Word and element pointing entries
════════════════
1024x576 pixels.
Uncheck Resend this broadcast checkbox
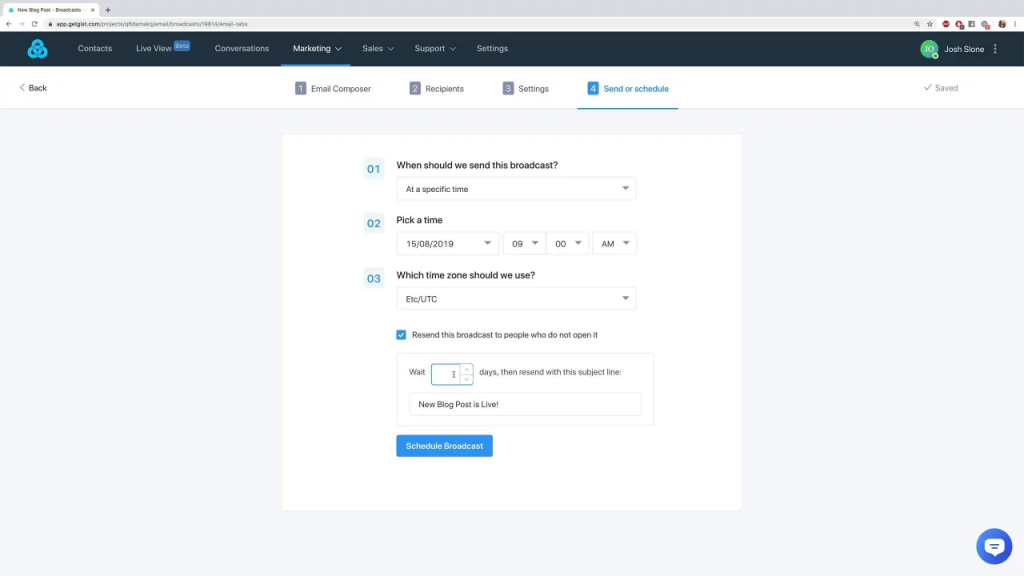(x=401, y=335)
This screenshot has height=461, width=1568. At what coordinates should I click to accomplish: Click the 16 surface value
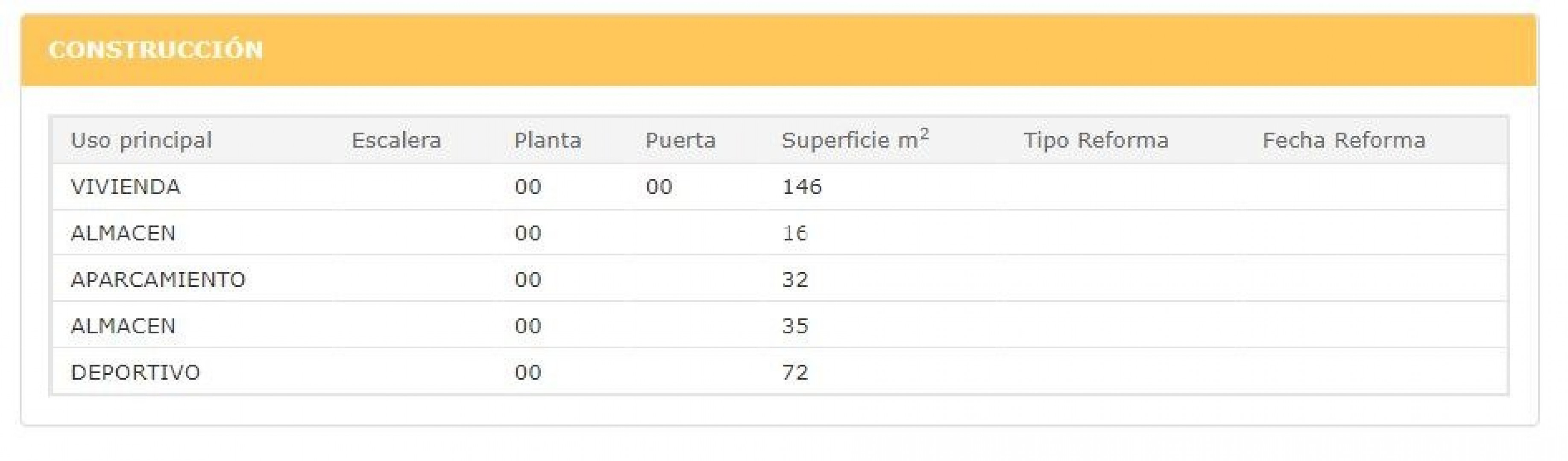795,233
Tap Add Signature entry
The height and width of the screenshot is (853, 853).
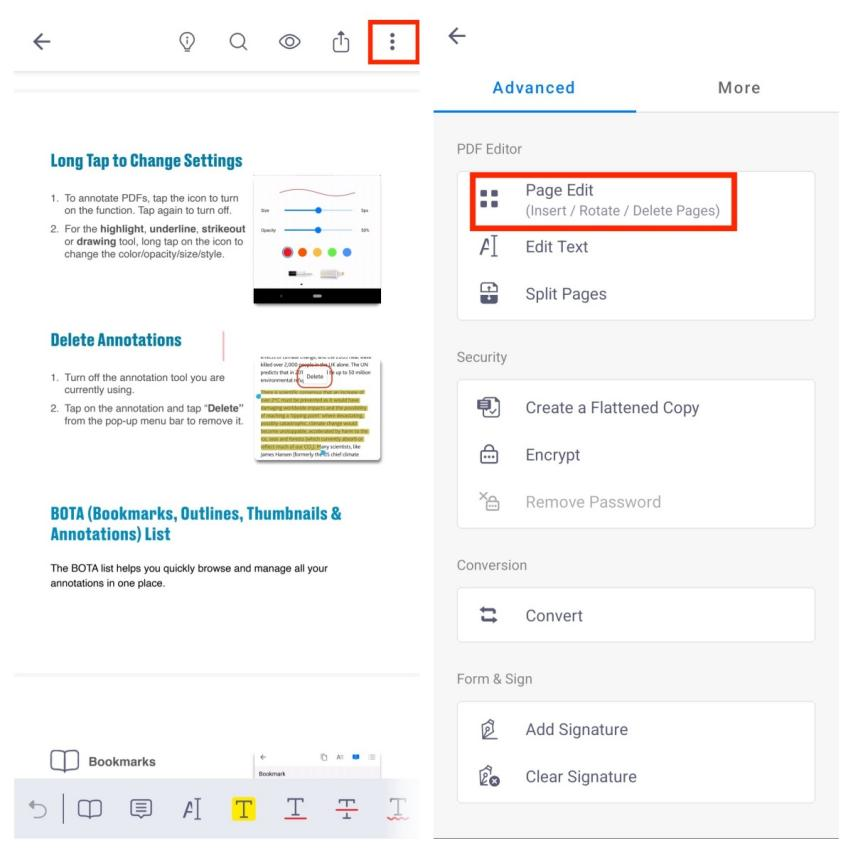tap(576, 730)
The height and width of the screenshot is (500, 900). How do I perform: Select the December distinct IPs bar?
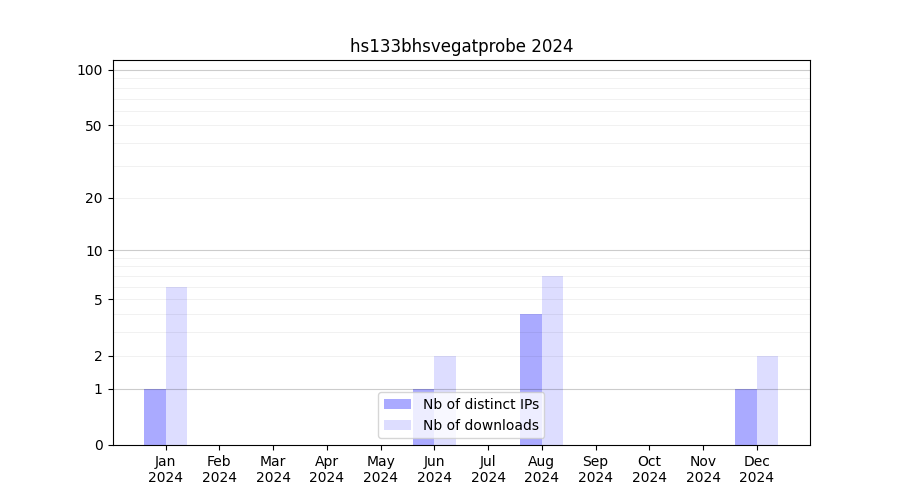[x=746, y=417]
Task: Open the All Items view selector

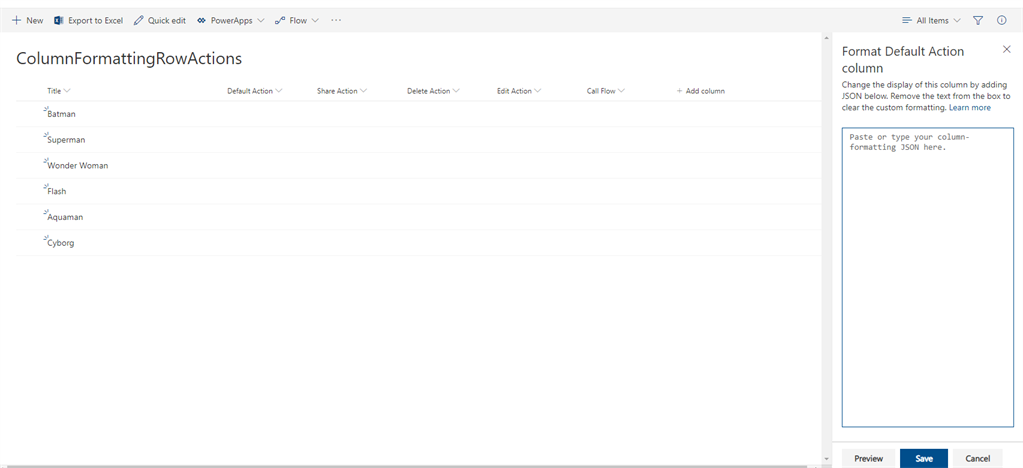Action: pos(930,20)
════════════════
What needs to be done - Count the lines of the material above that contain the string "height", and give only the number.

Answer to the problem - 3